И все же мысль не вовсе ничтожна. Я вспомнил, как Рейчел с той же вопросительной интонацией пожелала мне доброй ночи. Разумеется, это может означать всего лишь, что она не знает, как обращаться ко мне в присутствии своего идиота-мужа. Или как обращаться ко мне в столь поздний час, когда оба мы не на работе. Или вообще не знает, как обращаться ко мне. А это уже означает, что она не знает, как обозначить наши отношения. И мне ли ее упрекать?
— Хэнк, — сказал я ей, той Рейчел, что возникла в зеркале над писсуаром, свеженькая после ванны, прикрытая лишь полотенцем, да и оно вот-вот упадет… Но тут вмешался другой голос.
— Нет, это вы — Хэнк, — сказал вставший рядом со мной мужчина. — А я Дэйв. Звуковик, припоминаете?
Его моча ударила в фаянс с такой силой, что у меня от зависти ослабли колени.
— Что у вас? — спросил Дэйв. — Камень не выходит?

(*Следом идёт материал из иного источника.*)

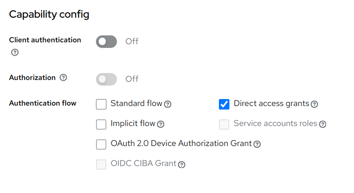Click help icon next to Direct access grants
The width and height of the screenshot is (354, 193).
tap(314, 104)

Хоть я и спас Мисси от смертной скуки «Наших людей», но теперь ее вниманием полностью завладел Тони Конилья. Обнаружив в баре свежие устрицы, он заказал несколько дюжин, и они прибыли на льду в сопровождении коктейльного соуса и лимона. Мисси выбрала устрицу, пронзила ее рыбной вилочкой и окунула в красный соус, но Тони запретил ей потреблять моллюсков таким способом. Он был непреклонен, словно речь шла о религиозных убеждениях. Настоял на том, чтобы показать Мисси, как это делается, и она вроде согласилась поучиться. Зажав раковину между большим и указательным пальцами, Тони выжал две тщательно отмеренные капли сока из дольки лимона. Проколов моллюска вилочкой, он приподнял его напоказ, как облатку для причастия, и позволил устрице соскользнуть из раковины прямо на его слегка высунутый язык.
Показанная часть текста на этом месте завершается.